What to do:
Nothing in the entries may be dropped: restate them word for word.

======== Records shown ========

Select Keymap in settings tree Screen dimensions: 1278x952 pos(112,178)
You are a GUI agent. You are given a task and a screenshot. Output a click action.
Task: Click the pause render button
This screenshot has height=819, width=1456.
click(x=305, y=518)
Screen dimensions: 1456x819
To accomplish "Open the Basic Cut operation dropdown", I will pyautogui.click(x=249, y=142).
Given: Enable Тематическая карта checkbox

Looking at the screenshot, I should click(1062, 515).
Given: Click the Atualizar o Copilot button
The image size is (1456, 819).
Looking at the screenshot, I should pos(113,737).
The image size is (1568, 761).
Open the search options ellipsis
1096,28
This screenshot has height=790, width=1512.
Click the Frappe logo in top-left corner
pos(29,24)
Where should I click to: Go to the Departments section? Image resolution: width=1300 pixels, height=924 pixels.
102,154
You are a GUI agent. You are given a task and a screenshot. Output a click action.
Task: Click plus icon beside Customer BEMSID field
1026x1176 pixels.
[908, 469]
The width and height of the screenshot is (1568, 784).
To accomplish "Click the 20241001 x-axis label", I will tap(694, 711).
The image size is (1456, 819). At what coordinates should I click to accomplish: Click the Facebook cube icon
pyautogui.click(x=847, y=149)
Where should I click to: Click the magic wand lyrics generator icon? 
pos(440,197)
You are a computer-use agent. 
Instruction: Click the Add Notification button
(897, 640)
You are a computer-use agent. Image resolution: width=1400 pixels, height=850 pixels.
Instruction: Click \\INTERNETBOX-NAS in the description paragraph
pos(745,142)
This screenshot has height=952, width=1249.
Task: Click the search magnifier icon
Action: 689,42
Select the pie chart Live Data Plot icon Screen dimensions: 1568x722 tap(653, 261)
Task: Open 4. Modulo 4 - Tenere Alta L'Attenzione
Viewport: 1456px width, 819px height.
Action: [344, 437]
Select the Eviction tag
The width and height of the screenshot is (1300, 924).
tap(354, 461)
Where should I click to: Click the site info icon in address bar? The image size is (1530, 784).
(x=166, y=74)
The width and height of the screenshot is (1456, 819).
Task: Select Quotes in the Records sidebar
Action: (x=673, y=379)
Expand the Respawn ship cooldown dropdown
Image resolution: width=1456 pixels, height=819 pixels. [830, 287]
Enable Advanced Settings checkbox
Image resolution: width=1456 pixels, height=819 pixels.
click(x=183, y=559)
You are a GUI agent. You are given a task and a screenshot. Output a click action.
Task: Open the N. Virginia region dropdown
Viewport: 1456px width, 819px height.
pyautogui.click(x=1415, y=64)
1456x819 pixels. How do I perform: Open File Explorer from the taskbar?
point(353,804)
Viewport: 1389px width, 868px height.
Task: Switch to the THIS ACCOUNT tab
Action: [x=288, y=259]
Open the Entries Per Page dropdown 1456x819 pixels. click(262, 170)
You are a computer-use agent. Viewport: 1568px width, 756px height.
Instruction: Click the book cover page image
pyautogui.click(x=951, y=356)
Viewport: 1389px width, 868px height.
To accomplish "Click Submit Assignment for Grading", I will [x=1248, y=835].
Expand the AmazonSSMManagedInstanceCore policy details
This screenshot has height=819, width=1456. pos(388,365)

========

Task result:
Select Keymap in settings tree Screen dimensions: 1278x952 pos(112,178)
You are a GUI agent. You are given a task and a screenshot. Output a click action.
Task: Click the pause render button
This screenshot has height=819, width=1456.
click(x=305, y=518)
Screen dimensions: 1456x819
To accomplish "Open the Basic Cut operation dropdown", I will pyautogui.click(x=249, y=142).
Given: Enable Тематическая карта checkbox

Looking at the screenshot, I should click(1062, 515).
Given: Click the Atualizar o Copilot button
The image size is (1456, 819).
Looking at the screenshot, I should pos(113,737).
The image size is (1568, 761).
Open the search options ellipsis
1096,28
This screenshot has height=790, width=1512.
Click the Frappe logo in top-left corner
pos(29,24)
Where should I click to: Go to the Departments section? Image resolution: width=1300 pixels, height=924 pixels.
102,154
You are a GUI agent. You are given a task and a screenshot. Output a click action.
Task: Click plus icon beside Customer BEMSID field
1026x1176 pixels.
[908, 469]
The width and height of the screenshot is (1568, 784).
To accomplish "Click the 20241001 x-axis label", I will tap(694, 711).
The image size is (1456, 819). At what coordinates should I click to accomplish: Click the Facebook cube icon
pyautogui.click(x=847, y=149)
Where should I click to: Click the magic wand lyrics generator icon? 
pos(440,197)
You are a computer-use agent. 
Instruction: Click the Add Notification button
(897, 640)
You are a computer-use agent. Image resolution: width=1400 pixels, height=850 pixels.
Instruction: Click \\INTERNETBOX-NAS in the description paragraph
pos(745,142)
This screenshot has height=952, width=1249.
Task: Click the search magnifier icon
Action: 689,42
Select the pie chart Live Data Plot icon Screen dimensions: 1568x722 tap(653, 261)
Task: Open 4. Modulo 4 - Tenere Alta L'Attenzione
Viewport: 1456px width, 819px height.
Action: [344, 437]
Select the Eviction tag
The width and height of the screenshot is (1300, 924).
tap(354, 461)
Where should I click to: Click the site info icon in address bar? The image size is (1530, 784).
(x=166, y=74)
The width and height of the screenshot is (1456, 819).
Task: Select Quotes in the Records sidebar
Action: (x=673, y=379)
Expand the Respawn ship cooldown dropdown
Image resolution: width=1456 pixels, height=819 pixels. [830, 287]
Enable Advanced Settings checkbox
Image resolution: width=1456 pixels, height=819 pixels.
click(x=183, y=559)
You are a GUI agent. You are given a task and a screenshot. Output a click action.
Task: Open the N. Virginia region dropdown
Viewport: 1456px width, 819px height.
pyautogui.click(x=1415, y=64)
1456x819 pixels. How do I perform: Open File Explorer from the taskbar?
point(353,804)
Viewport: 1389px width, 868px height.
Task: Switch to the THIS ACCOUNT tab
Action: [x=288, y=259]
Open the Entries Per Page dropdown 1456x819 pixels. click(262, 170)
You are a computer-use agent. Viewport: 1568px width, 756px height.
Instruction: Click the book cover page image
pyautogui.click(x=951, y=356)
Viewport: 1389px width, 868px height.
To accomplish "Click Submit Assignment for Grading", I will [x=1248, y=835].
Expand the AmazonSSMManagedInstanceCore policy details
This screenshot has height=819, width=1456. pos(388,365)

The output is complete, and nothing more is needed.